The severity of the gasoline shortage will depend on how long the gasoline pipeline remains closed.
On Tuesday, McCrory issued an executive order waiving maximum hours of service for drivers and temporarily suspended vehicle size and weight restrictions to facilitate the trucking of gasoline. The order also prevents price gouging, but we'll still see a spike in prices.
"The gasoline is still being produced, but the ability to transport the product to North Carolina will be restricted and that's going to be North Carolina's biggest challenge," McCrory said. "Any price hikes that occur will be related to transportation costs or should only be related to transportation costs, but we do anticipate price hikes."
Though the governor said we could start feeling the impact within the next 24 to 48 hours, some people are already reporting seeing "no gas" signs on social media.
Some Raleigh residents told ABC11 they were headed out to beat the lines.
"Just getting it is the problem," said Raleigh resident Frank Powers.
The governor also suspended non-essential travel for state employees. In addition, McCrory directed the Department of Environmental Quality to work with the Department of Agriculture to use different gasoline formulas to increase access to supplies from northern states.
The disruption occurred when a track hoe - a machine used to remove dirt - struck the pipeline, ignited gasoline and caused an explosion Monday that sent flames and thick black smoke soaring over a forest in northern Alabama, Colonial Pipeline said. One worker was killed and a half-dozen were injured.
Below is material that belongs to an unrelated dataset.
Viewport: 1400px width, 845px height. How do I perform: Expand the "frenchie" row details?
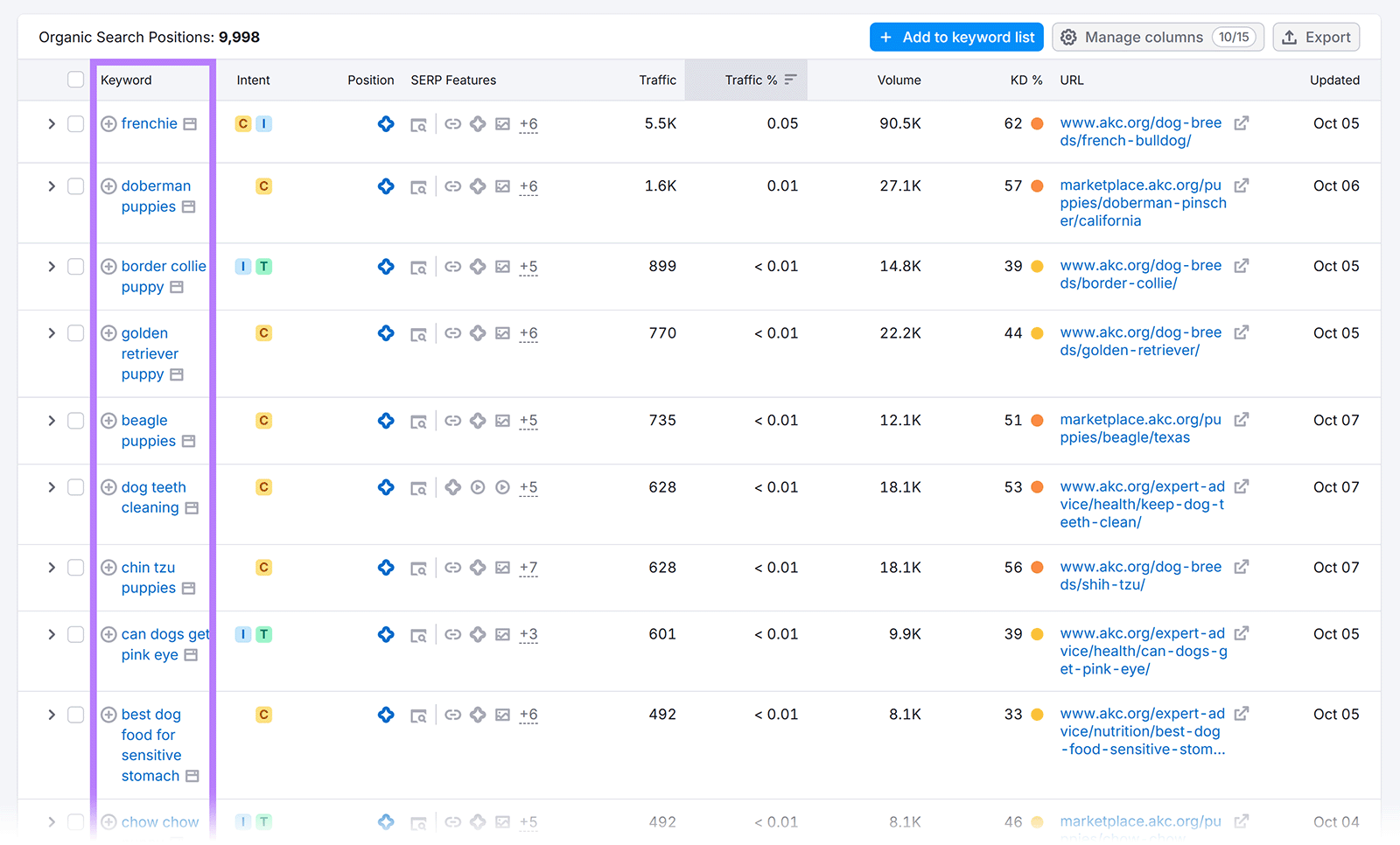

Related story: What caused September's gas shortage in North Carolina
Speaking about the incident Tuesday morning, McCrory said: "As you know, that Colonial pipeline has a tremendous impact on North Carolina's fuel supply. We are in ongoing communications with the Petroleum Institute, Colonial and all the other organizations."
McCrory said the good news is that there are two pipes that run side-by-side. Only one is ruptured, so it's not as bad as it could be.
By mid-day Tuesday, Colonial Pipeline said it was able to restart the second of its two main lines, which carries diesel fuel and jet fuel. However, the company added that it anticipates that the main gasoline line will be closed the rest of this week.
As of Wednesday evening, the fire was still burning and the site remains inaccessible. The company anticipates being able to assess the damage Thursday and provide a timeline for when the pipeline may be restored.
A September leak that spilled 252,000 to 336,000 gallons of gasoline occurred not far from the location of Monday's explosion. That leak led to days of dry pumps and higher gas prices in Alabama, Georgia, Tennessee and the Carolinas while repairs were made.
The cause of that leak still has not been determined.
Colonial Pipeline, based in Alpharetta, Georgia, operates 5,599 miles of pipelines, transporting more than 100 million gallons daily of gasoline, jet fuel, home heating oil and other hazardous liquids in 13 states and the District of Columbia, according to company filings. Authorities have not said which type of fuel was involved in the explosion Monday.